The results indicate that the model’s simulated values for head protein content are closely aligned with the measured values across all seven treatments (Fig. 6). This high level of accuracy, with a RRMSE of 0.112, demonstrates the model’s effectiveness in predicting head protein content under varied fertilization regimes. These findings underscore the model’s applicability in optimizing agricultural fertilization management and enhancing crop performance forecasting.

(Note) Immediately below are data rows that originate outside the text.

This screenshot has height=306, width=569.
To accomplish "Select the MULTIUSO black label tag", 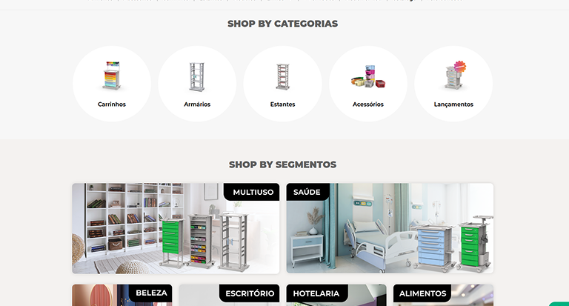I will (252, 192).
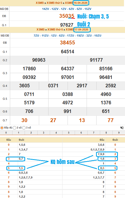Click the special prize number 38455
The width and height of the screenshot is (125, 198).
68,43
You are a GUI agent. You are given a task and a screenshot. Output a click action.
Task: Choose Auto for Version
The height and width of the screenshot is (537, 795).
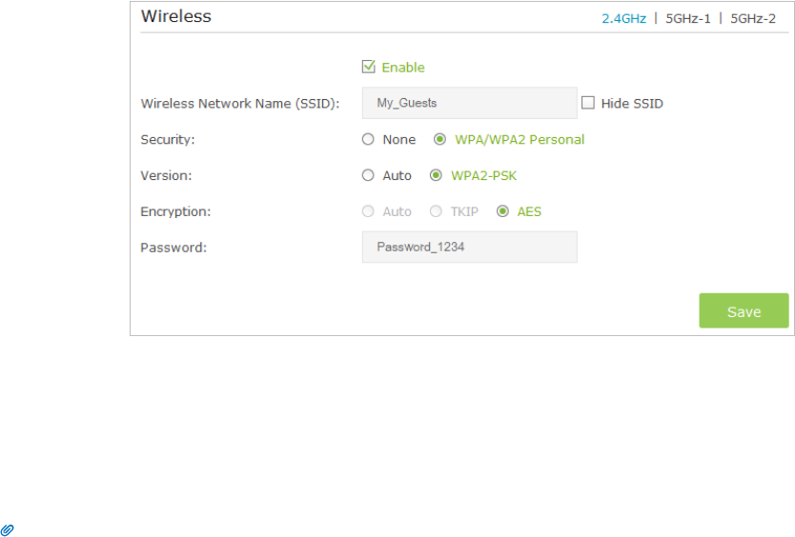pyautogui.click(x=368, y=175)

Citation: HortScience 60, 5; 10.21273/HORTSCI18060-24
Increasing fertilization amounts generally enhance cabbage head yields across all schedules, peaking and then plateauing or slightly declining as levels approach 300 kg·hm−2 (Fig. 7). Enhanced yields are particularly notable with more frequent fertilization events, up to four times, especially with lower to moderate nitrogen applications. The optimal nitrogen application for maximizing yields is observed between 180 and 220 kg·hm−2, beyond which the benefits start to diminish due to diminishing returns.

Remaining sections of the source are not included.